『なんぞころびやおき 大極楽本尊郷篇』
(33:最終回)
「新年、明けまして御芽出度う御座います」
姫山(ひめやま)の弁天御殿(べんてんごてん)で年を越した一日翁(いちにちをう)達一行(いっかう)。
余一(よいち)と鬼火のお鈴(おにびのおすゞ)もやって来て、賑(にぎ)やかな年賀を迎へてゐた。
さて、三途の川(さんづのかは)での顛末(てんまつ)を小蛇(ころち)と子供達が身振り手振りを交(まじ)へて語る内に、おっとさういへば、皆すっかり失念(しつねん)してゐたが件(くだん)の山吹色(やまぶきいろ・小判)の事を思ひ出した。
「まあ、美しいこと」
と驚いた出雲弁天(いづもべんてん)が三方(さんぱう)を差し出して来た。
やあ、皆がまじゝゝと山吹色を眺(なが)め入(い)る中、ふっと佐比売山(さひめやま)に杜若(かきつばた)と淡色擬豹紋蝶(うすいろへうもんもどき)の彫刻(てうこく)、また以千代安礼賀志(いちよあれかし)の刻印(こくいん)が浮かび上がった。

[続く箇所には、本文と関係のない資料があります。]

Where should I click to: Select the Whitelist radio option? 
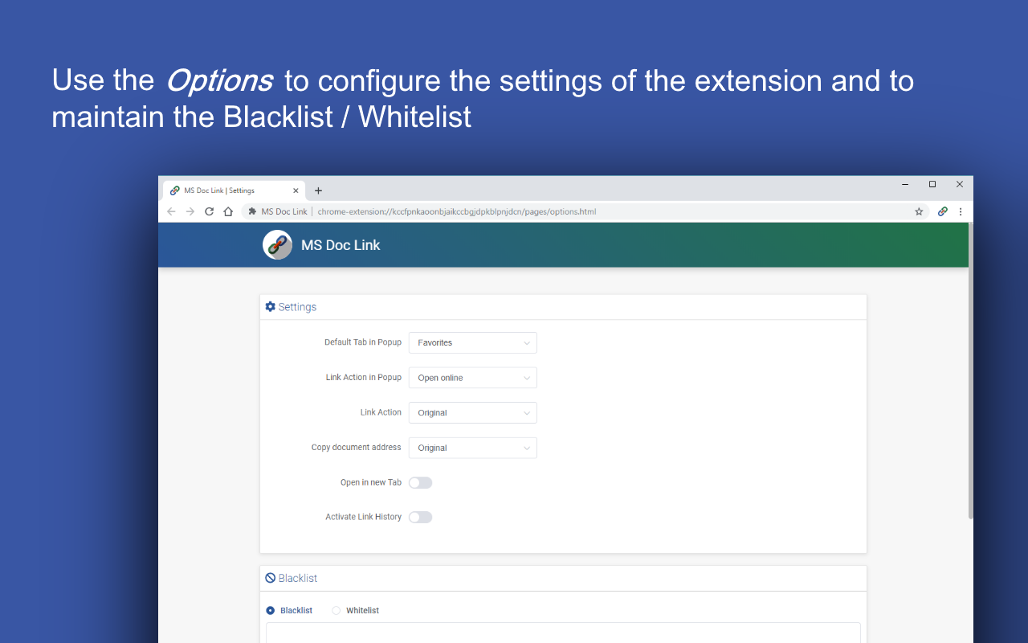click(336, 611)
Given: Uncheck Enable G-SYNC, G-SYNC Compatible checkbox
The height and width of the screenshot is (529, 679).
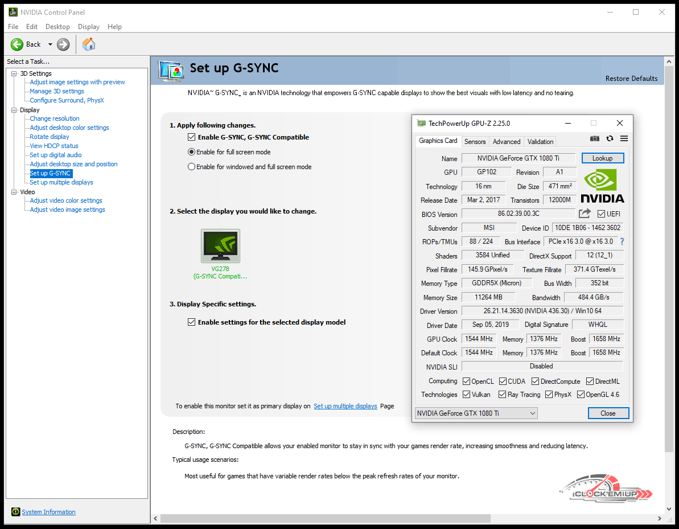Looking at the screenshot, I should [x=191, y=137].
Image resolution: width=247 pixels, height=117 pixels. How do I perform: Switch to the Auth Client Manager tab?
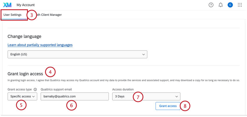pos(49,15)
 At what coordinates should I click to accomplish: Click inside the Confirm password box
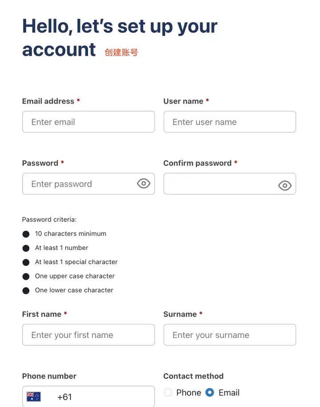(x=229, y=184)
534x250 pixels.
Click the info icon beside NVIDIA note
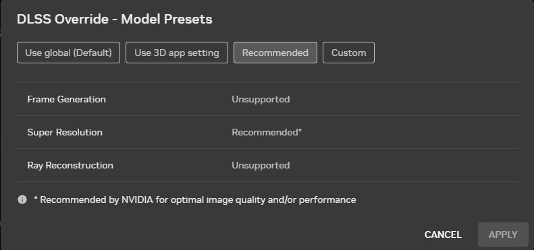pyautogui.click(x=22, y=199)
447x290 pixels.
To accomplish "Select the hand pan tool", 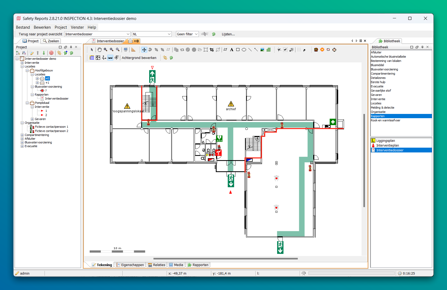I will coord(99,50).
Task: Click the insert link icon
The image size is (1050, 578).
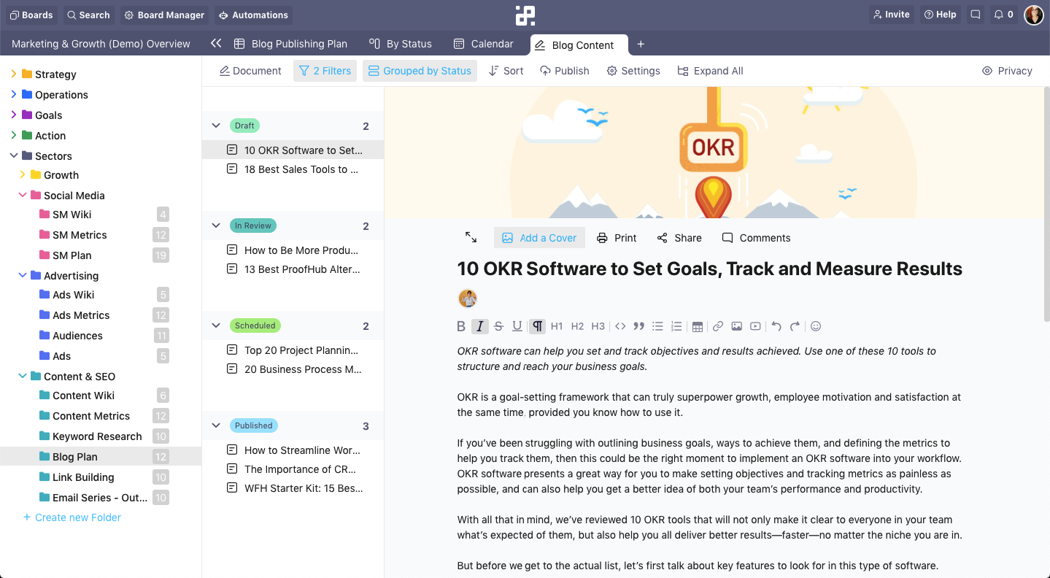Action: click(718, 326)
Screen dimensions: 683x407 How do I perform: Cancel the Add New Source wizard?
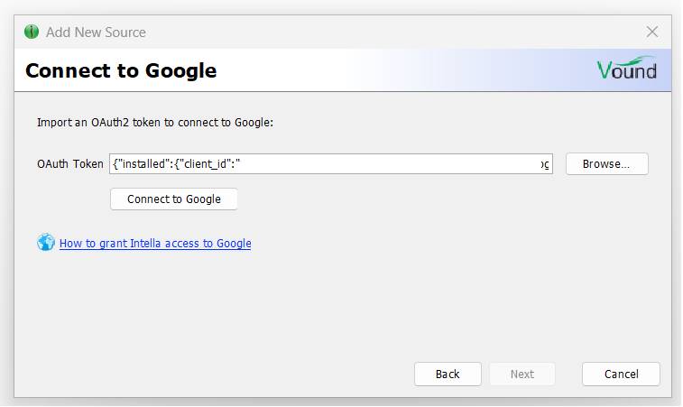[x=621, y=374]
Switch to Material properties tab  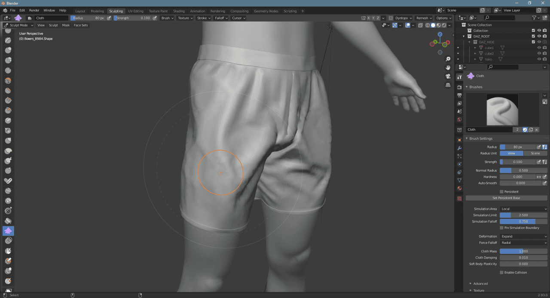point(459,198)
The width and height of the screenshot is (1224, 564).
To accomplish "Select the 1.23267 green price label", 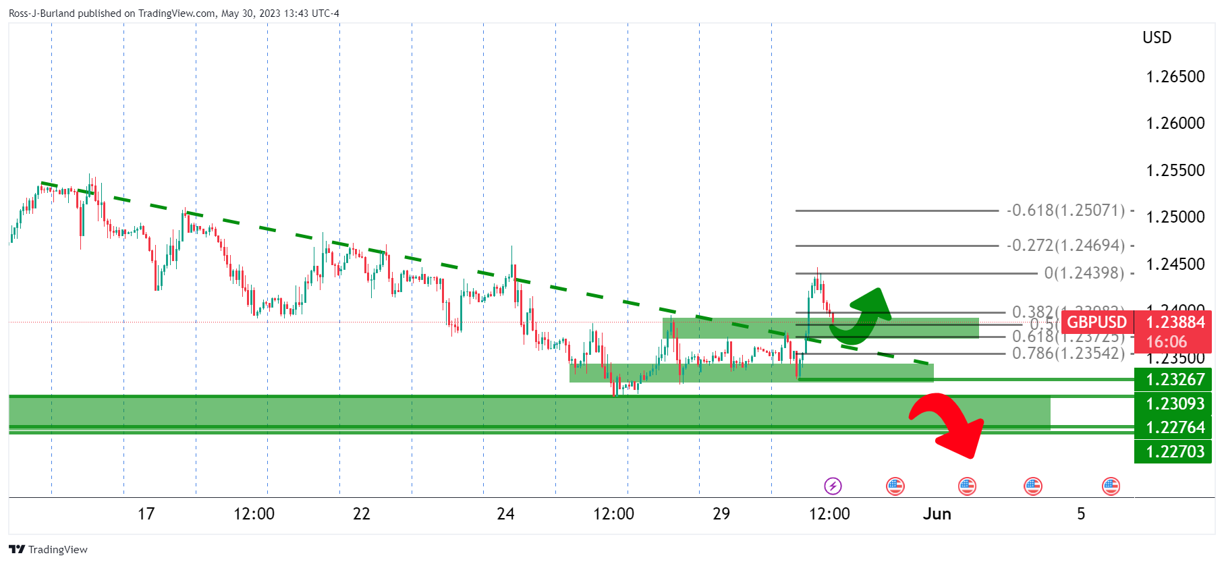I will tap(1174, 380).
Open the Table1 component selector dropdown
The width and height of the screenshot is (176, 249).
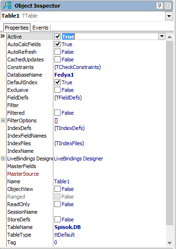click(169, 16)
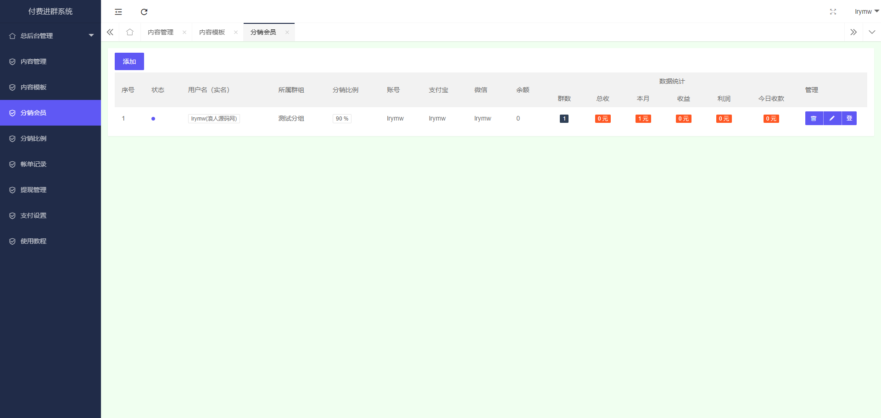The height and width of the screenshot is (418, 881).
Task: Click the refresh page icon
Action: [144, 12]
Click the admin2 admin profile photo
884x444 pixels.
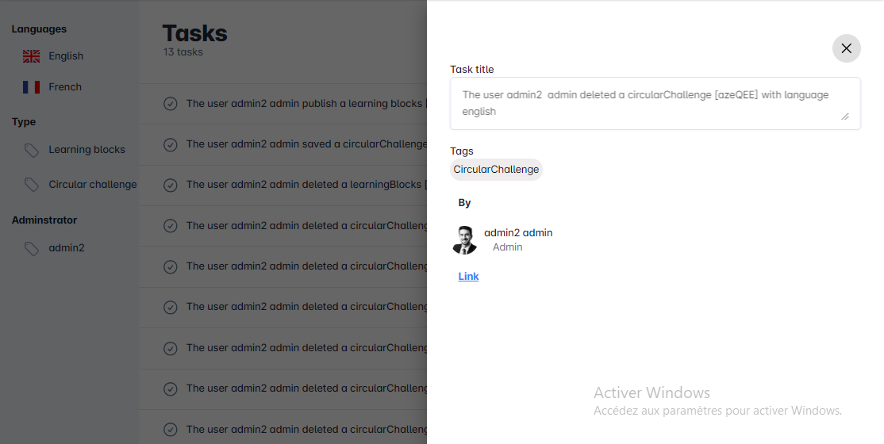tap(464, 239)
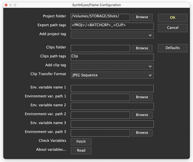Browse for Environment var. path 2
Image resolution: width=193 pixels, height=162 pixels.
pyautogui.click(x=142, y=115)
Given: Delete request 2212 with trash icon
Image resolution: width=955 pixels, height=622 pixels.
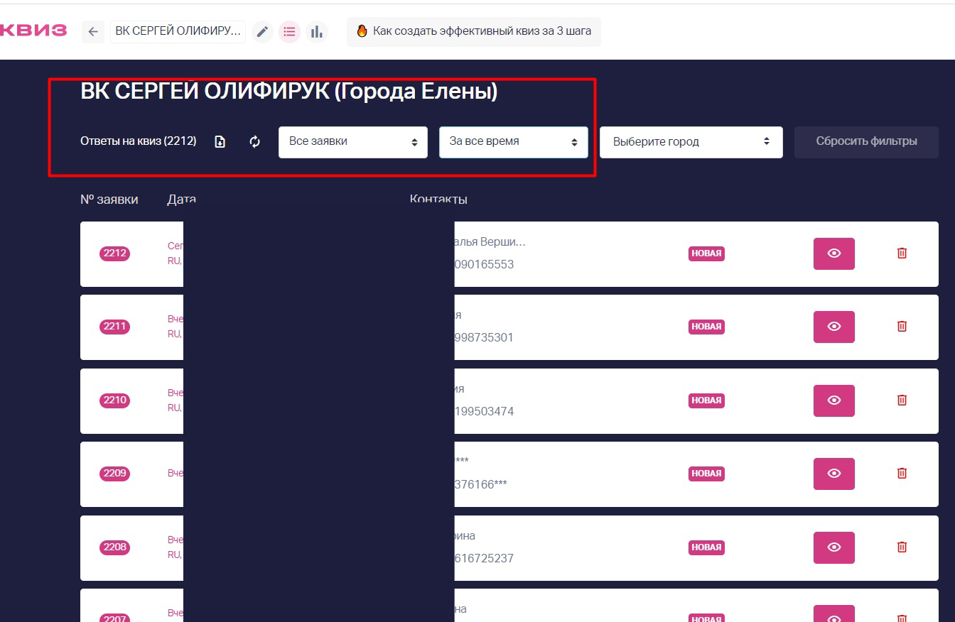Looking at the screenshot, I should (902, 253).
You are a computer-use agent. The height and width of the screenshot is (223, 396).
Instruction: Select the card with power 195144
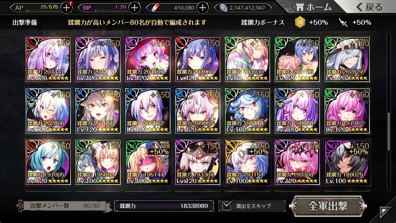pyautogui.click(x=148, y=162)
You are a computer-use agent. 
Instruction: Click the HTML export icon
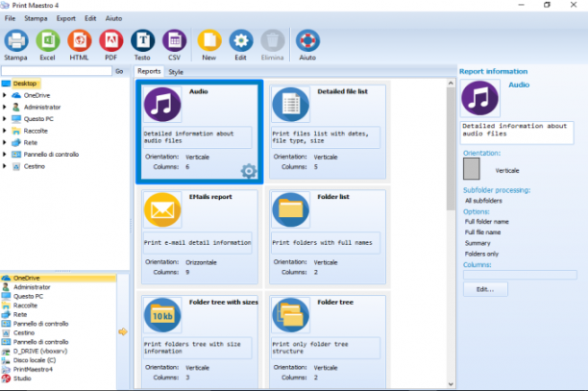[x=79, y=41]
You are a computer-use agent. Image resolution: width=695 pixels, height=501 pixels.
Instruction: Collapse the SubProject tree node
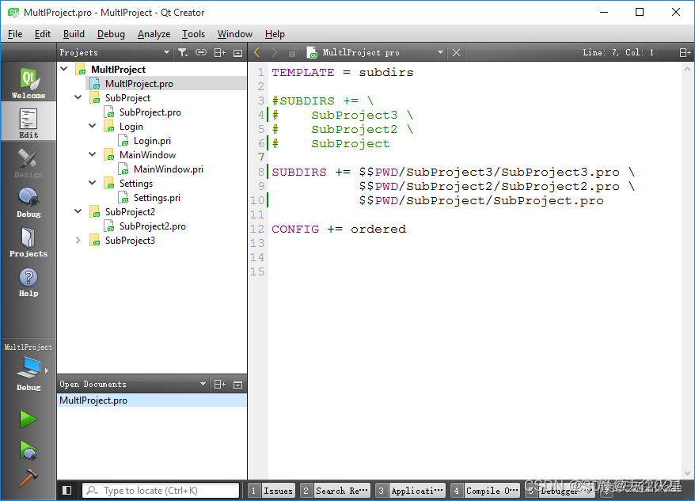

するとまた、瑤大蛇の児瑤大蛇の小蛇(たまをろちのこのたまをろちのころち)のころちゃんこと小蛇八郎(ころちはちらう)の持つ姫山(ひめやま)の宝玉(ほうぎょく)がぽっと明るくなり、如意宝珠(にょいほうじゅ)の姿に変はるのであった。
やんや、めでたし。
此れで小蛇(ころち)の二つ目の宝珠が現れたのである。
「それでは、また会ひませう。
今年(こんねん)も宜(よろ)しくね」
稀有(けう)な出来事を目(ま)のあたりにして感慨無量(かんがいむりゃう)、近江弁天(あふみべんてん)と侍女(じぢょ)のお島(おしま)が空飛ぶ黄金の土器(わうごんのどき)の乗り物で帰って行く。
そして、胡蘆駒福兵衛(ころこまのふくべゑ)の応急処置(おうきふしょち)で、雪原(せつげん)から何とか飛び立った迴門號(くわいもんがう)。
今回、螢火のお総(ほたるびのおふさ)と鬼燈(ほゝづき)は休息(きうそく)を取る事となり見送ってゐる。
一日翁(いちにちをう)達が次に向かふ先は、隠岐諸島(おきしょたう)である。
迴門號(くわいもんがう)の修理(しうり)も兼(か)ねてゞあり、其れが出来るのは彼(か)の沖柱博士(ちゅうゝゝゝはかせ)を措(お)いて他には居(を)るまいて。
「ようーし。
いざ、隠岐島(おきのしま)へ向けて出発!」
第三部 大極楽本尊郷篇をはり。
第四部 御魂ケ島(みたまがしま)篇(仮)につゞく。